Aos 89 anos, Therezinha de Freitas Camargo tinha muita disposição e parecia ter ótima saúde. Um dia, a família percebeu que ela não conseguia mais cozinhar. Também passou a repetir a mesma pergunta várias vezes. A dona de casa, antes cuidadosa, nem percebia os descuidos com a casa. Foi quando buscaram um neurologista e descobriram que Mãe Therezinha – como a chamam – tinha Alzheimer.
Impossibilitados de deixar a idosa morando sozinha e contra colocá-la em um asilo, decidiram que ela ia morar com a filha Izabel Camargo. Foi uma transição complicada. Mãe Therezinha saiu de Osasco para o interior de São Paulo, na cidade de Araçariguama. Dividia a casa com a filha e mais cinco familiares.

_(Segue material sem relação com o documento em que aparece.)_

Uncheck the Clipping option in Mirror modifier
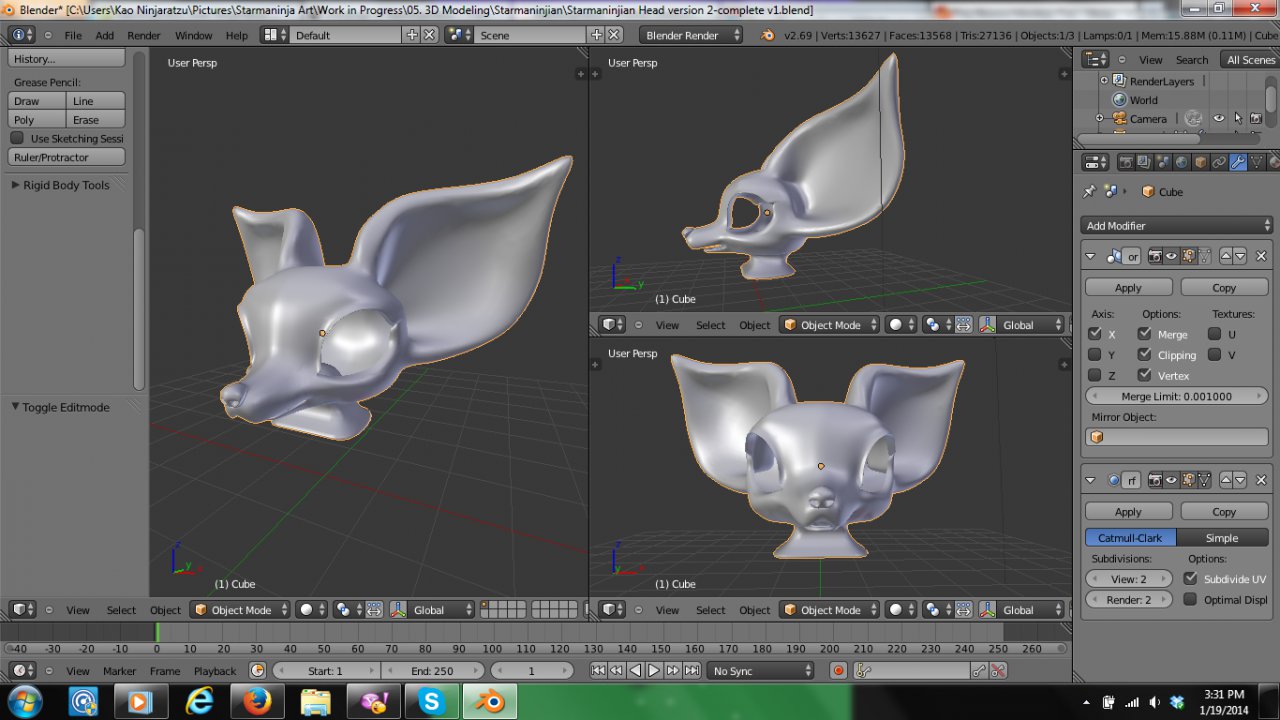This screenshot has height=720, width=1280. pos(1144,355)
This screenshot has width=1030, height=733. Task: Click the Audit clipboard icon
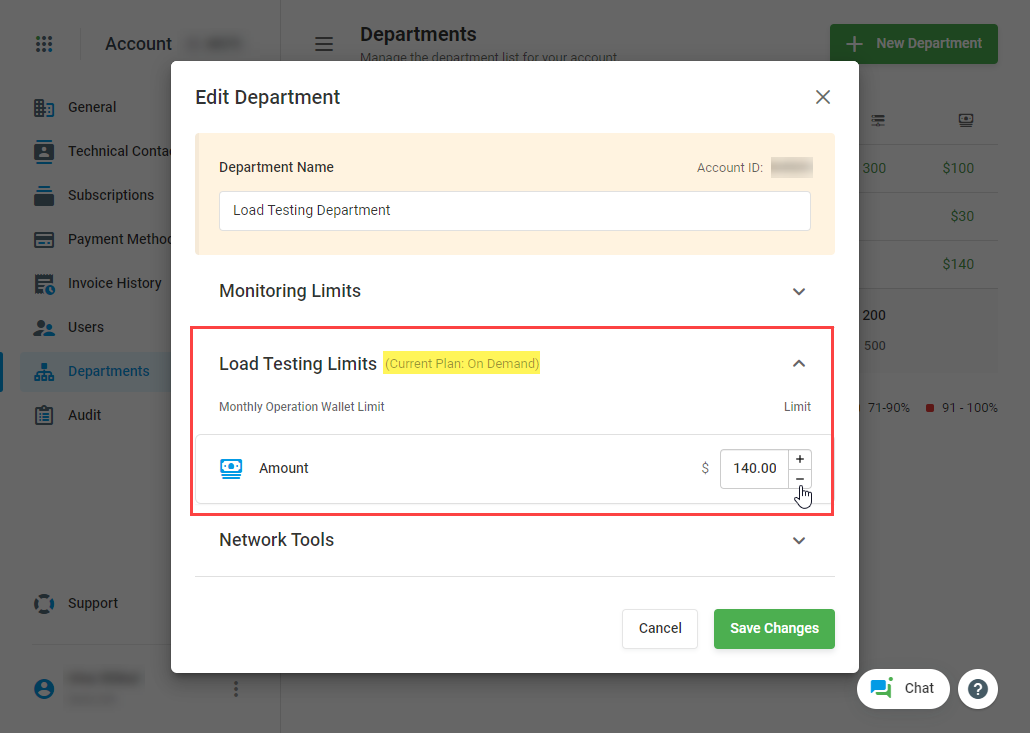tap(44, 416)
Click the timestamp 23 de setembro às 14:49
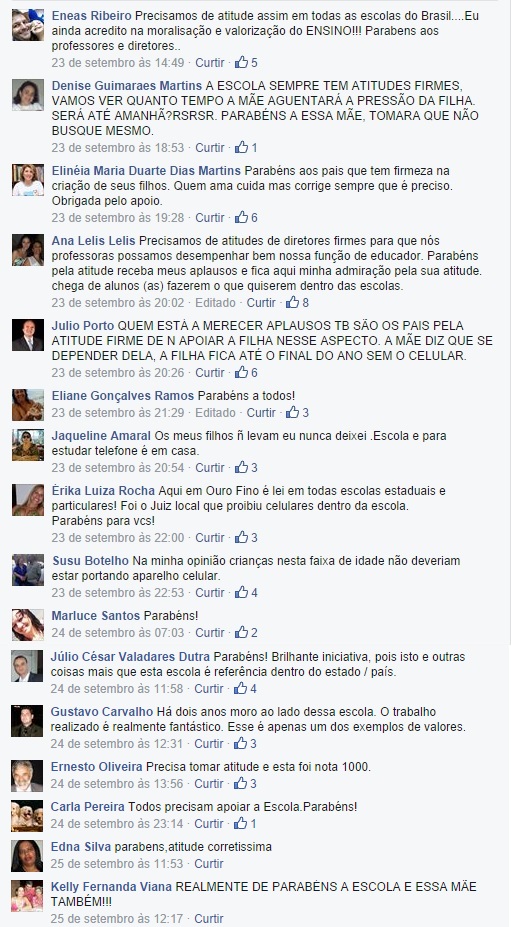The width and height of the screenshot is (511, 927). (x=118, y=62)
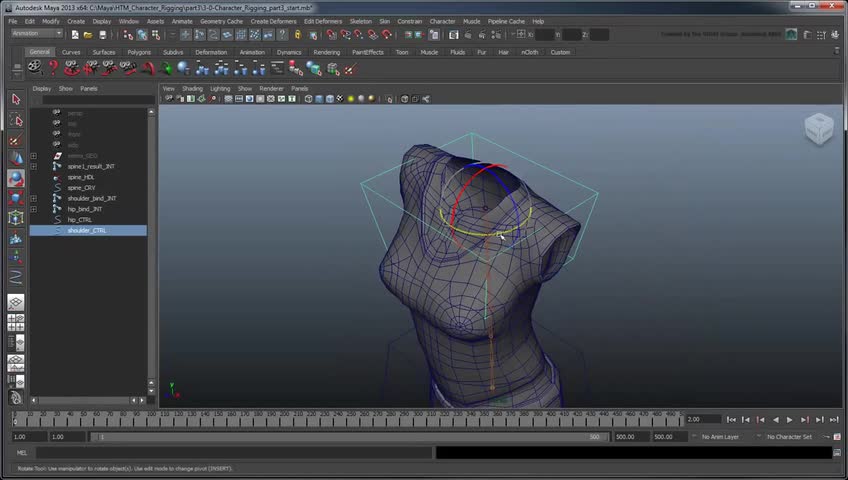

Além das diferenças, Mãe Therezinha tinha por natureza um temperamento forte. Com o Alzheimer, a convivência piorou. Enfrentava a todos, provocava, discutia. Por ser uma doença degenerativa, o quadro só piorou: Mãe Therezinha já não se lembrava de como andar, precisou usar fralda porque não conseguia nem avisar quando precisava ir ao banheiro. Também deixou de tomar banho sozinha. A neta, Laís Vieira Martins, é espírita, e credita sua coragem de ficar com a avó aos ensinamentos da religião: “Por pior que ela fosse, nessa vida, ela é mãe”.
Cannabis e carinho
Com Mãe Therezinha em casa, Laís decidiu que um tratamento alternativo era necessário. A ideia da Cannabis veio do irmão dela, mas não foi fácil encontrar um neurologista que aceitasse prescrever Cannabis. Ela descobrira o tratamento ao assistir a a uma matéria no programa da Fátima Bernardes, que falava da Associação Goiana de Apoio e Pesquisa à Cannabis Medicinal (AGAPE). Na matéria, um senhor bem mais novo que Mãe Therezinha, mas com um quadro mais avançado de Alzheimer, tinha obtido um resultado impressionante: o idoso voltou a reconhecer o filho.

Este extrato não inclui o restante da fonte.